McDonald’s Sues Top Meat Packers for Allegedly Colluding to Inflate the Price of Beef
October 30, 2024 | 1 min to read
McDonald’s has filed a lawsuit against the top four meat packers—Tyson, JBS, Cargill, and National Beef Packing Company—alleging a scheme of price fixing in the beef industry. The complaint accuses these companies of engaging in anticompetitive practices that limit supply to inflate prices, creating a monopoly that harms direct purchasers like McDonald’s. The lawsuit emphasizes that this conduct contravenes antitrust laws intended to protect buyers from such practices.
NEW YORK (AP) — McDonald’s has some beef with today’s largest meat packers.

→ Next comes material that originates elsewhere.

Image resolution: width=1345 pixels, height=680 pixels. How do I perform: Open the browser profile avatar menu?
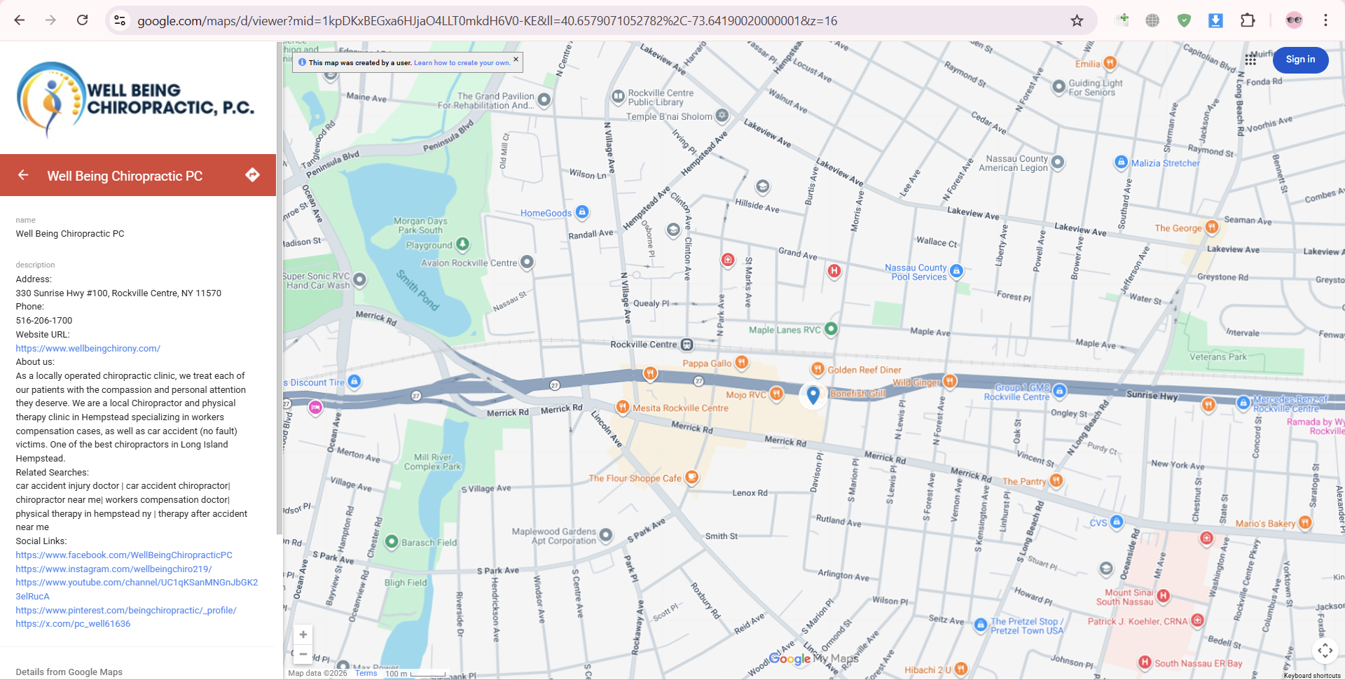point(1293,20)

The fast food giant is suing the U.S. meat industry’s “Big Four” — Tyson, JBS, Cargill and National Beef Packing Company — and their subsidiaries, alleging a price fixing scheme for beef specifically. In a federal complaint, filed in New York, McDonald’s accused the companies of anticompetitive measures such as collectively limiting supply to boost prices and charge “illegally inflated” amounts.
This collusion caused the beef market to become “a monopoly in which direct purchasers were forced to buy at prices dictated by (the meat packers),” McDonald’s suit reads — later noting that the injury it has sustained as one of those buyers is what “antitrust laws were designed to prevent.”